Enchâssement ! Tabernacle au centre, grille préservant la châsse, de part et d’autre saint Austriclinien et saint Alpinien, deux compagnons de saint Martial connus dès le VIème siècle par Grégoire de Tours. Ils étaient enterrés près de leur maître, mais le corps d’Alpinien fut transféré dans le prieuré que Saint-Martial avait en Berry, à Ruffec, où il fut abrité au XIIème siècle dans une châsse émaillée.
L’Autel de sainte Valérie, intégré dans le mobilier monumental du choeur, illustre la vocation hagiographique de l’édifice. Il investit le récit miraculeux d’une jeune femme convertie au christianisme dans le sillage de l’évangélisateur Martial. Native d’Augustoritum, ville antique et païenne qui a donné Limoges, son destin d’épouse semble scellé quand elle rencontre la foi nouvellement prêchée. Sa ferveur signe son arrêt de mort. Condamnée, décapitée, elle reste pourtant droite face à ses persécuteurs. Ainsi sur le bas-relief, Valérie présente sa tête à Martial, épisode de la décollation dont les vitas médiévales fixèrent l’image. Porteuse de tête ou céphalophore, Valérie fait l’objet d’un culte important. Longtemps, ses restes reposèrent en la prestigieuse abbaye Saint-Martial. Au Xème siècle, les moines transférèrent les reliques de sainte Valérie sur les bords de la Voueize, dans l’actuel département de la Creuse. Un monastère y fut installé donnant peu à peu naissance au bourg de Chambon-sur-Voueize. Une confrérie composée uniquement de femmes fut créée en 2002 pour perpétuer le culte de sainte Valérie, dont l’église Saint-Michel-des-Lions possède la mâchoire inférieure, Chambon conservant le reste du crâne.

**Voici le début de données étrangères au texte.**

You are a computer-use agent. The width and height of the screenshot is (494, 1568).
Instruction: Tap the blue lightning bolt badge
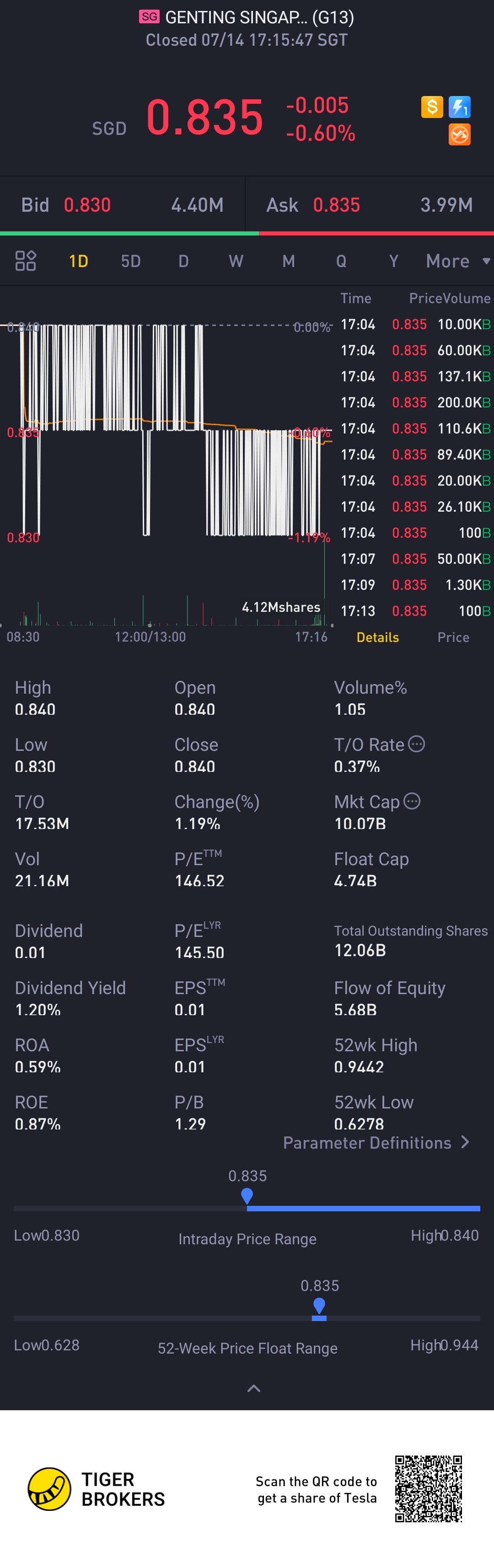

La chapelle du Crucifix est dominée par une composition monumentale de Jean-Baptiste Gardel « La vierge intercédant pour les âmes du Purgatoire » réalisée au XIXème siècle. Au dessous, le retable et le crucifix semblent être du XVIIème siècle, tout comme le tableau à gauche « La mort de sainte Valérie » par Claude Vignon. La toile des pèlerins d’Emmaüs est la copie d’un tableau de Philippe de Champaigne « Le souper d’Emmaüs » réalisé pour l’hôpital du Val-de-Grâce et aujourd’hui au musée des Beaux-Arts d’Angers. C’est une des rares toiles de ce peintre à présenter des personnages à mi-corps. L’influence de Raphaël est sensible dans le détail de la salière en forme de pyramide. Ainsi, le mobilier de Saint-Michel réserve quelques belles impressions dont deux piétas polychromes du XVIème siècle, une magnifique vierge à la grappe nichée à l’extérieur sur le portail de style flamboyant et dans l’enfeu de chapelle de la confrérie une émouvante statue de sainte Valérie. L’inclusion récente d’émaux, matière éclatante pratiquée dans la ville des arts du feu, donne un souffle nouveau à l’art sacré du lieu.